• _EXCERPTED TEXT_:
╭──
Global production linkages and stock market co-movement

BIS Working Papers  |  No 1003  | 
17 February 2022

Summary

Focus

How do the forces of globalisation make asset returns move together ("asset return co-movement")? Although real economic integration via trade linkages should play an important role in making international equity markets fluctuate together, it has proven challenging so far to demonstrate this empirically. We revisit the role of real integration as an economically significant driver of international asset return co-movement by drawing on insights from the literature on global value chains (GVC), overturning some of the previous findings in this literature.

Contribution

From a data set on GVCs, we construct a new data set of novel measures of intermediate and final trade intensity which according to our theoretical framework should matter for the co-movement of profits and hence stock prices. In comparison with more aggregate measures of trade interlinkages examined in prior work, our novel angle is to study real interconnectedness via these granular bilateral measures and to show how international trade matters for stock market dynamics in the presence of reciprocal production linkages.
╰──
• _WHAT YOU HAVE TO DO_:
Reproduce word for word the part of the summary on global production linkages and stock market co-movement that opens with the words containing "Contribution" and closes with "reciprocal production linkages.". The data that come next are from a separate source.

• _EXTRACTED DATA_:
╭──
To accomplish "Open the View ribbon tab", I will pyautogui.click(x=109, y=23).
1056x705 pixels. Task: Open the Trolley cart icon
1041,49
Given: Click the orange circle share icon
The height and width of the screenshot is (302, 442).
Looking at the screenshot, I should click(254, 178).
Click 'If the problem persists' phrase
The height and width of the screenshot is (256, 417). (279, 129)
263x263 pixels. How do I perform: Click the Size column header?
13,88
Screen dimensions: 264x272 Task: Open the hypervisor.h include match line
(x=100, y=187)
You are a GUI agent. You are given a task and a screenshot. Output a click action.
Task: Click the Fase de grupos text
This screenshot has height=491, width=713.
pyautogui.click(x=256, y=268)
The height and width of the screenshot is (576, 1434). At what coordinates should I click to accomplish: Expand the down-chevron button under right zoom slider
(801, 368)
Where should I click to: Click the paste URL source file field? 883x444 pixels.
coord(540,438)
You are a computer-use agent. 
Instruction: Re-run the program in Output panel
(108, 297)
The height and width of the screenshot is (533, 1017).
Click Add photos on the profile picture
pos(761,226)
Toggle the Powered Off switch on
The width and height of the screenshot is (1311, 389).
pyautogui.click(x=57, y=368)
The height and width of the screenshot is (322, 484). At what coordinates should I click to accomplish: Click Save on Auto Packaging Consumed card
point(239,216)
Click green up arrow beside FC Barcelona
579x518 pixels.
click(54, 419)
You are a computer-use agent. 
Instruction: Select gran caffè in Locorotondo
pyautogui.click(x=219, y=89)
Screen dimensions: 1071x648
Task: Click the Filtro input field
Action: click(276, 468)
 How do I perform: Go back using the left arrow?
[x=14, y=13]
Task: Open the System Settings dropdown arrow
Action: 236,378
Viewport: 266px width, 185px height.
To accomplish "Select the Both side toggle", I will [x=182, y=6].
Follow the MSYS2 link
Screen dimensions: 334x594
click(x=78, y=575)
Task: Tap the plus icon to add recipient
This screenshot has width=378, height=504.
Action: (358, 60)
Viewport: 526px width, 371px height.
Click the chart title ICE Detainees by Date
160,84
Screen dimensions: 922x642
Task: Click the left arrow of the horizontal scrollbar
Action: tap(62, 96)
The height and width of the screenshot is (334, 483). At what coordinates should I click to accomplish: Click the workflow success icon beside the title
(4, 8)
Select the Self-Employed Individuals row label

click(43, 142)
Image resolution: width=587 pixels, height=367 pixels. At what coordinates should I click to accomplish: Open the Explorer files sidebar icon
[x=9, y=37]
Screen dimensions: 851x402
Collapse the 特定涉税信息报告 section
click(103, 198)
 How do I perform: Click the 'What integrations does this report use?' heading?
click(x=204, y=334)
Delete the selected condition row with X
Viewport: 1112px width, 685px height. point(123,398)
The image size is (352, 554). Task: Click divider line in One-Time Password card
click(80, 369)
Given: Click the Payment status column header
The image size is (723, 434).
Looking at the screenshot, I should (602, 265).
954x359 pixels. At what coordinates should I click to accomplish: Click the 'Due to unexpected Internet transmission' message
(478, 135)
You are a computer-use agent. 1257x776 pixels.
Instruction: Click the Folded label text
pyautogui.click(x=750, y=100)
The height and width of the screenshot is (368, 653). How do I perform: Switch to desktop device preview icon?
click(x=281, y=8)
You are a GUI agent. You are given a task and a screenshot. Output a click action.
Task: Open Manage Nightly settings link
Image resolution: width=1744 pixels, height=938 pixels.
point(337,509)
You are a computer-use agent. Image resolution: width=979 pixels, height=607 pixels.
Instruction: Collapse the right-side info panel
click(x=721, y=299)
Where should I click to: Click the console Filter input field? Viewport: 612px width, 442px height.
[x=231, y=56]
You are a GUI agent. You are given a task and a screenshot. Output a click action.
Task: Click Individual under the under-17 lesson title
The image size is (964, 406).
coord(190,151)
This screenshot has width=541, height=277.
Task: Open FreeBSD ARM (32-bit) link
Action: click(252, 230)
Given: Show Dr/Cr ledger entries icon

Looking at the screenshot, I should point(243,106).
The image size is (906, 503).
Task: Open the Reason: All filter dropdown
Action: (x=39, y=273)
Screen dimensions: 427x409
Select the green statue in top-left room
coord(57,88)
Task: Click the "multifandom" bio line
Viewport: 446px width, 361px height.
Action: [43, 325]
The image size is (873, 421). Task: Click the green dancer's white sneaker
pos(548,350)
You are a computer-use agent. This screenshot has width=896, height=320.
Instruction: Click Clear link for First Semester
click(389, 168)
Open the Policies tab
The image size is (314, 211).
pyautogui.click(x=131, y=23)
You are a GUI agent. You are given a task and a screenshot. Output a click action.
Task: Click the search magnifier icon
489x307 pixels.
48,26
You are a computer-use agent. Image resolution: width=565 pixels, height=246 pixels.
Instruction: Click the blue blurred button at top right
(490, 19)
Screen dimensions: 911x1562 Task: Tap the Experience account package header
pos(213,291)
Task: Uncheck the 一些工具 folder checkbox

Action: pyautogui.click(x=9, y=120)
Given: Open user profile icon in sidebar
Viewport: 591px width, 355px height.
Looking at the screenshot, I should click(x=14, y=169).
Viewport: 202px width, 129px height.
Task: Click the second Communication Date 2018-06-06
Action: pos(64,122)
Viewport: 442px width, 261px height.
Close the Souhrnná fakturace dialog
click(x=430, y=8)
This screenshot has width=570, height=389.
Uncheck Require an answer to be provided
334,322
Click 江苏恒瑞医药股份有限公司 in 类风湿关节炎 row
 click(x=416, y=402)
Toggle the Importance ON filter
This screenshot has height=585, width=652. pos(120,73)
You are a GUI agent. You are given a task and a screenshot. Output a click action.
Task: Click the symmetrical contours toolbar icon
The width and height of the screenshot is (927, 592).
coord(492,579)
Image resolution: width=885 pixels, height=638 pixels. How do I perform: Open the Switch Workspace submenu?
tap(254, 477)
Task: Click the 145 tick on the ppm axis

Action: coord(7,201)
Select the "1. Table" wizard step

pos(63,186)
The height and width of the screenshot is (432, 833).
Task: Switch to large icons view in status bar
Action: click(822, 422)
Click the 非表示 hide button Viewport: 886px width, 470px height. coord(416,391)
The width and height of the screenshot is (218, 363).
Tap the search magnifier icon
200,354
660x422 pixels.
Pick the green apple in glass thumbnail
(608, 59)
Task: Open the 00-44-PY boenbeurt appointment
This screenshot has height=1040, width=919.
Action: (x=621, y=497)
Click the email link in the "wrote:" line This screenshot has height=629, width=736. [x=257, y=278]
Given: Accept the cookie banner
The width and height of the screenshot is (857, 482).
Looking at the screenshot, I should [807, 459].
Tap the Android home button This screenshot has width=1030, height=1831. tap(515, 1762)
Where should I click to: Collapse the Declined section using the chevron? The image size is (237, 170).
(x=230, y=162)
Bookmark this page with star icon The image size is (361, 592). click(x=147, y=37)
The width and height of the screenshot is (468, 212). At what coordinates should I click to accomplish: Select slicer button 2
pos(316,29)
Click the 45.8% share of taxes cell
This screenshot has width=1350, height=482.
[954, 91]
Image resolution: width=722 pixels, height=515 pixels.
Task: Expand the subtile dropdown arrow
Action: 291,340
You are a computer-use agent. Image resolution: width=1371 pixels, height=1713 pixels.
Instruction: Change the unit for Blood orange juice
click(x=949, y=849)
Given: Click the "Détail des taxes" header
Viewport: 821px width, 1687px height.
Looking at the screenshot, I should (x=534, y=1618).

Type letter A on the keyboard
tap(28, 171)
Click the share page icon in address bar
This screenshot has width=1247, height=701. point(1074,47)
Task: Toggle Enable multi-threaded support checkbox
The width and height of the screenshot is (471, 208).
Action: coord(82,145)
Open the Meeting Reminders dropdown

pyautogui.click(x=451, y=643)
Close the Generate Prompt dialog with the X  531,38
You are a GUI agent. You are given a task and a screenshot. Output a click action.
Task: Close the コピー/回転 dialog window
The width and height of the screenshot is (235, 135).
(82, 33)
╰──
• _RESPONSE TO THIS TASK_:
Contribution

From a data set on GVCs, we construct a new data set of novel measures of intermediate and final trade intensity which according to our theoretical framework should matter for the co-movement of profits and hence stock prices. In comparison with more aggregate measures of trade interlinkages examined in prior work, our novel angle is to study real interconnectedness via these granular bilateral measures and to show how international trade matters for stock market dynamics in the presence of reciprocal production linkages.